However, it turns out that this particular value can't be reliably used as epsilon, since:
0 + System.Double.Epsilon ≠ 0
1 + System.Double.Epsilon = 1 (!)
which is, if I understand correctly, because that constant is less than machine epsilon.
→ Is this correct?
→ Does this also mean that I can reliably use epsilon := machine epsilon for equality tests?
Removed these two questions, as they are already adequately answered by the second SO question linked-to above.
The linked-to Wikipedia article says that for 64-bit floating-point numbers (ie. the double type in many languages), machine epsilon is equal to:
2-53, or approx. 0.000000000000000111 (a number with 15 zeroes after the decimal point)
→ Does it follow from this that all 64-bit floating point values are guaranteed to be accurate to 14 (if not 15) digits?

How to choose a value for epsilon?
Short Answer: You take a small value which fits your applications needs.
Long Answer: Nobody can know which calculations your application does and how accurate you expect your results to be. Since rounding errors sum up machine epsilon will be almost all times far too big so you have to chose your own value. Depending on your needs, 0.01 be be sufficient, or maybe 0.00000000000001 or less will.
The question is, do you really want/need to do equality tests on floating point values?

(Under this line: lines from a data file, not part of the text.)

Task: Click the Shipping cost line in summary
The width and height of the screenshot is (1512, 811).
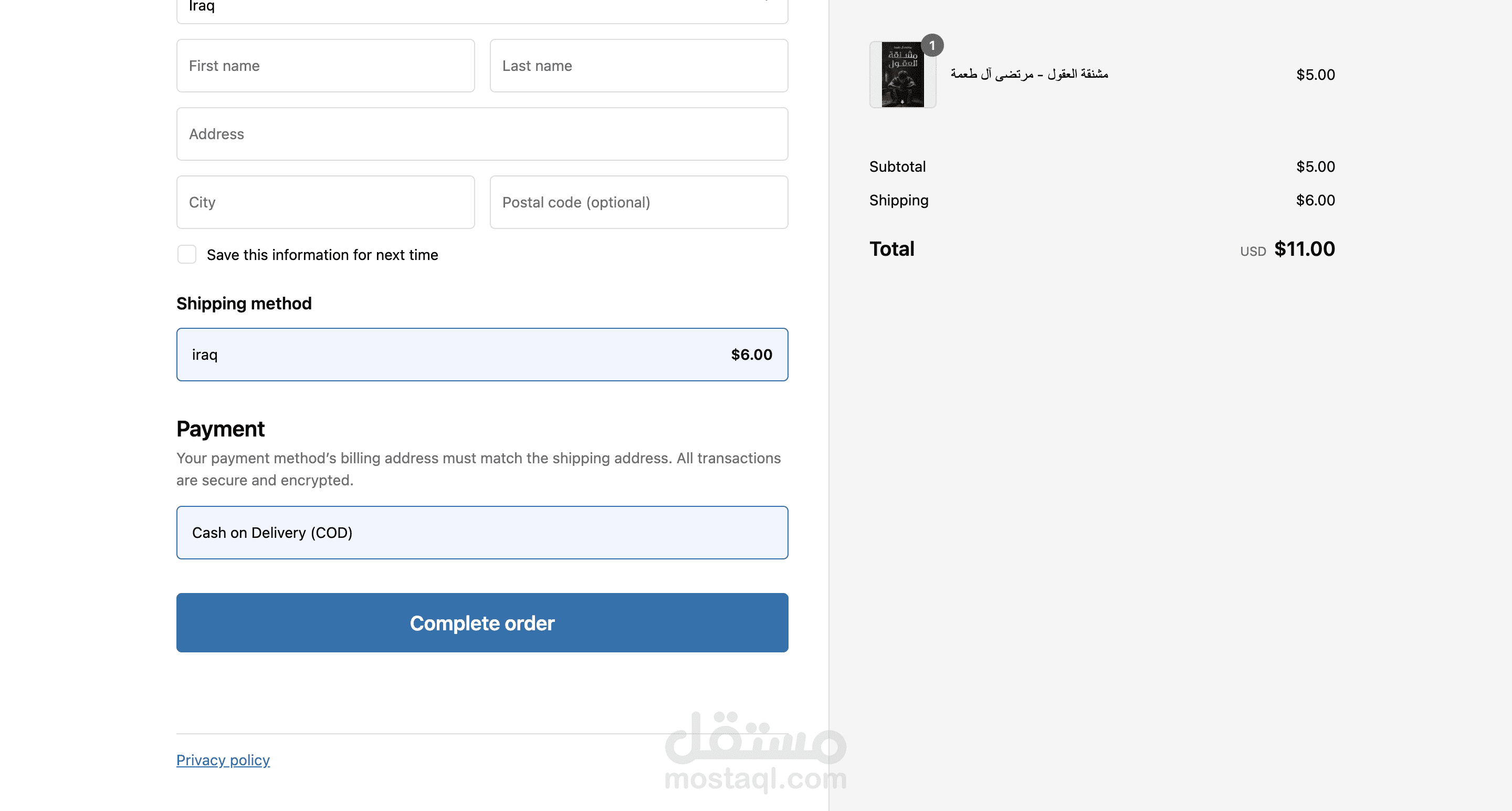Action: click(1102, 200)
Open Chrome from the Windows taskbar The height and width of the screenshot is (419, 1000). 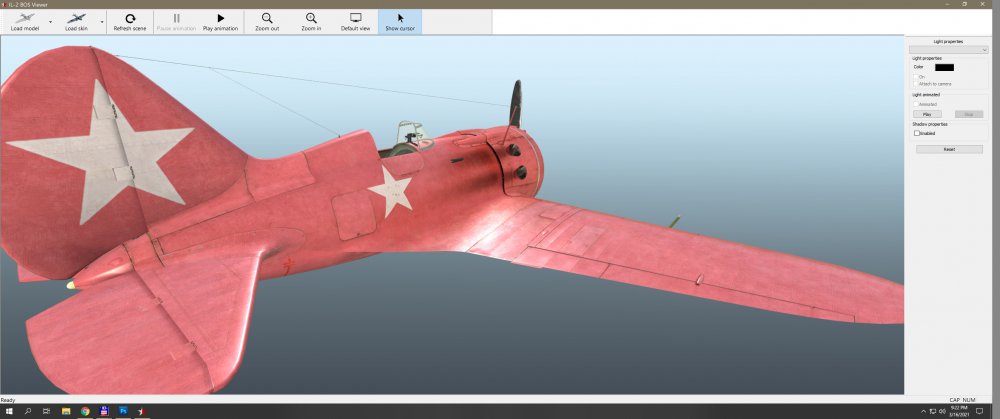84,411
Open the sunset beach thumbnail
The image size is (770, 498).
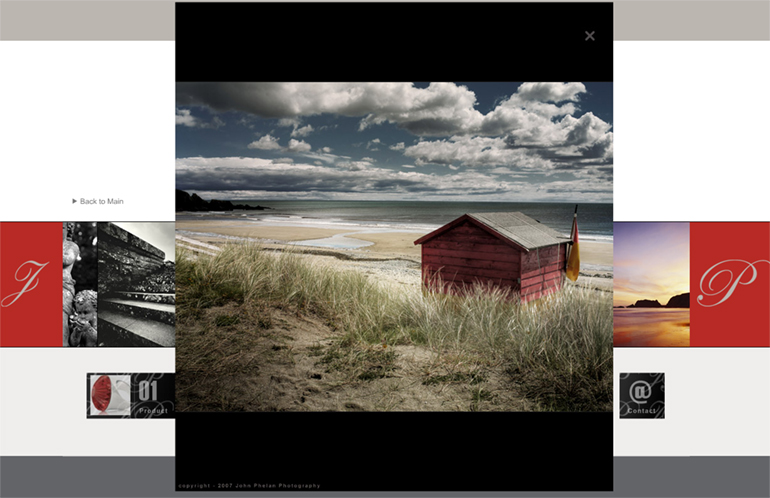coord(651,284)
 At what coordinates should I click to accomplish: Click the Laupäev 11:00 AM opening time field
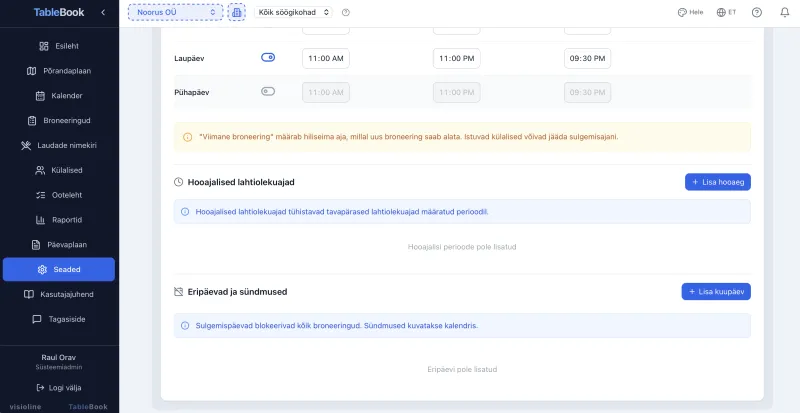tap(325, 58)
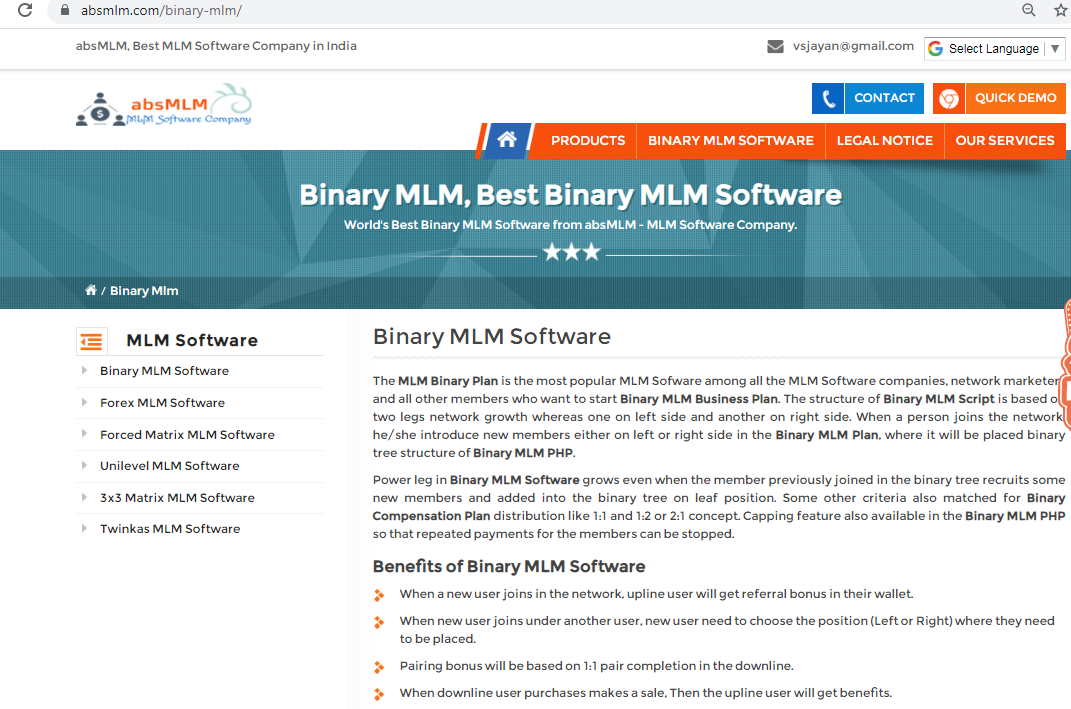The width and height of the screenshot is (1071, 709).
Task: Bookmark this page with star icon
Action: click(1060, 11)
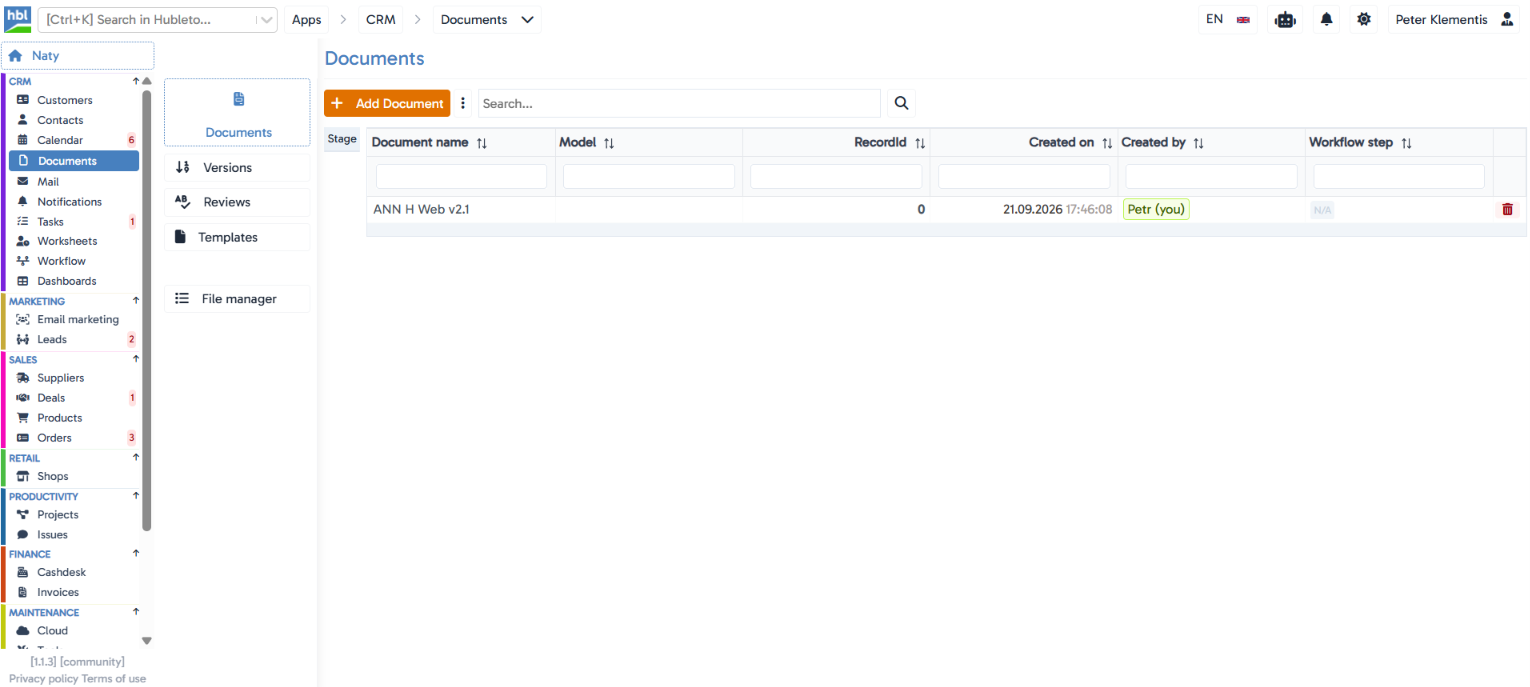The image size is (1530, 687).
Task: Open notifications bell in top bar
Action: [1327, 19]
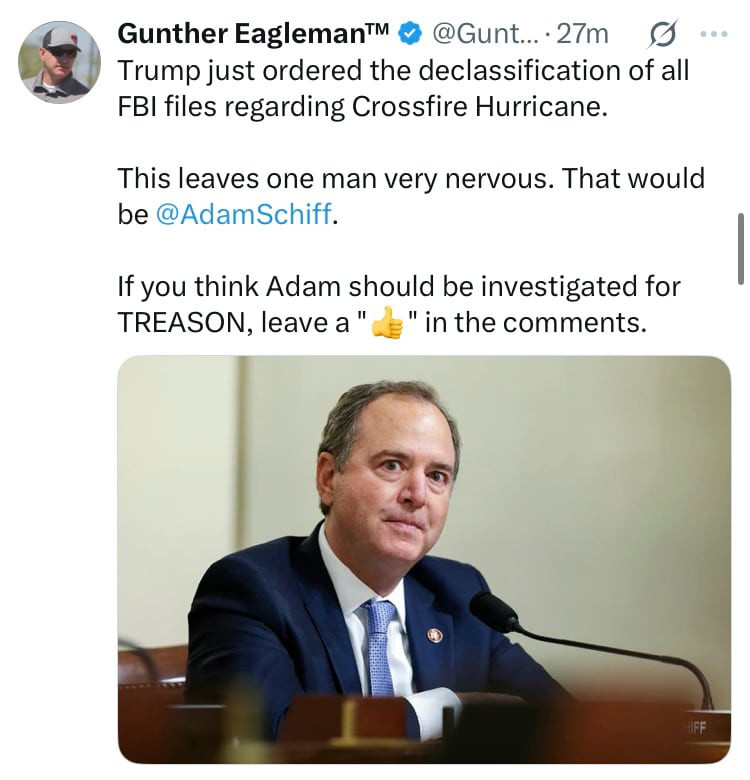Screen dimensions: 750x780
Task: Click the "This leaves one man" paragraph
Action: coord(410,180)
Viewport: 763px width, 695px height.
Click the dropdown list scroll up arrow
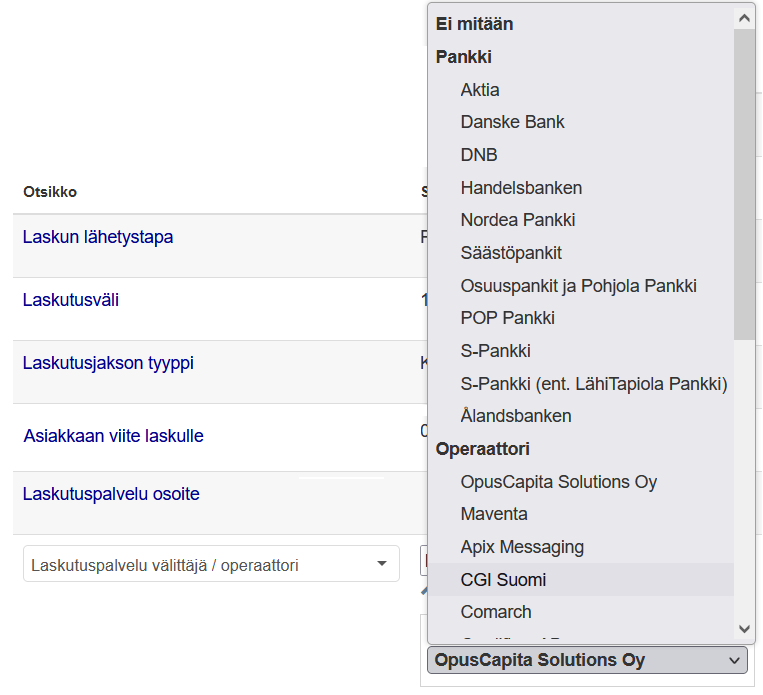point(744,18)
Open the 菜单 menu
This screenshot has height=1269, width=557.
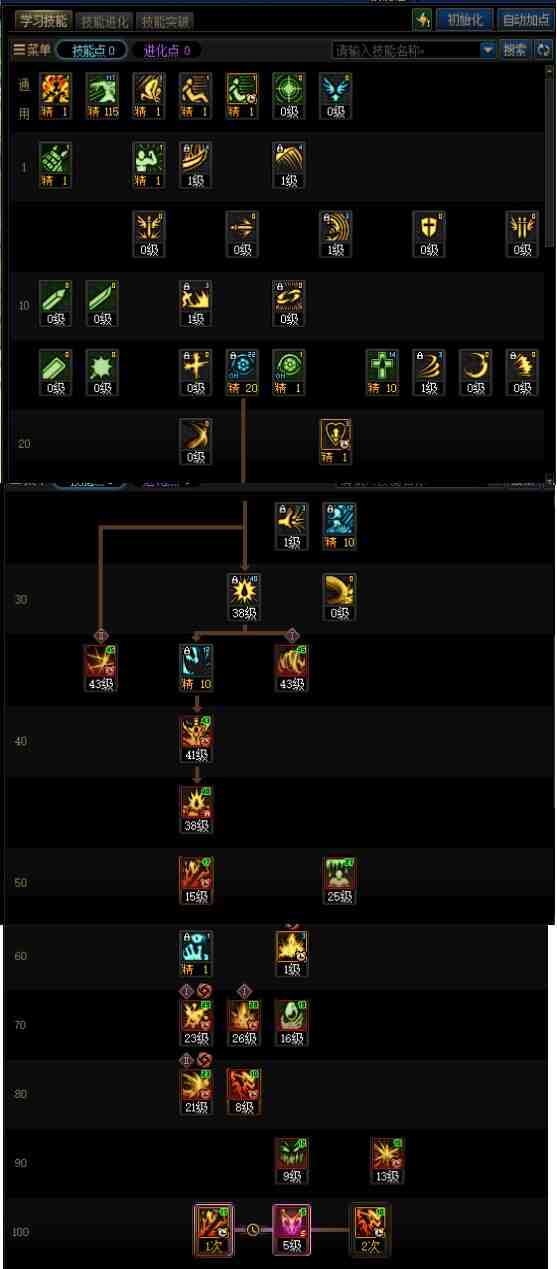(x=32, y=50)
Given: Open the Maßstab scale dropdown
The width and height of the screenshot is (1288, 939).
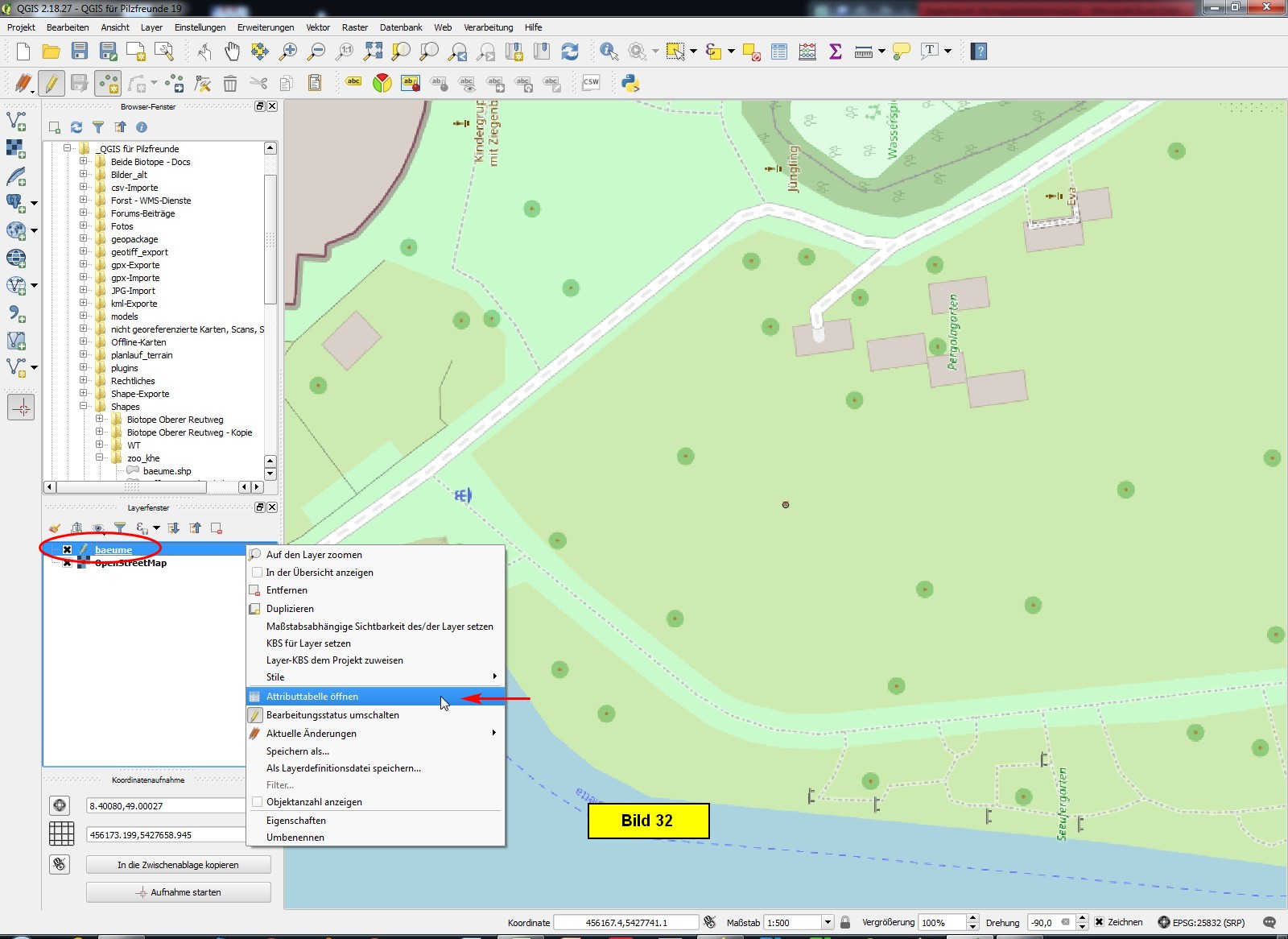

Maybe you should redesign your algorithms.

In the past when I have had to use an epsilon value it's been very much bigger than the machine epsilon value.
Although it was for 32 bit doubles (rather than 64 bit doubles) we found that an epsilon value of 10-6 was needed for most (if not all) calculated values in our particular application.
The value of epsilon you choose depends on the scale of your numbers. If you are dealing with the very large (10+10 say) then you might need a larger value of epsilon as your significant digits don't stretch very far into the fractional part (if at all). If you are dealing with the very small (10-10 say) then obviously you need an epsilon value that's smaller than this.
You need to do some experimentation, performing your calculations and checking the differences between your output values. Only when you know the range of your potential answers will you be able to decide on a suitable value for your application.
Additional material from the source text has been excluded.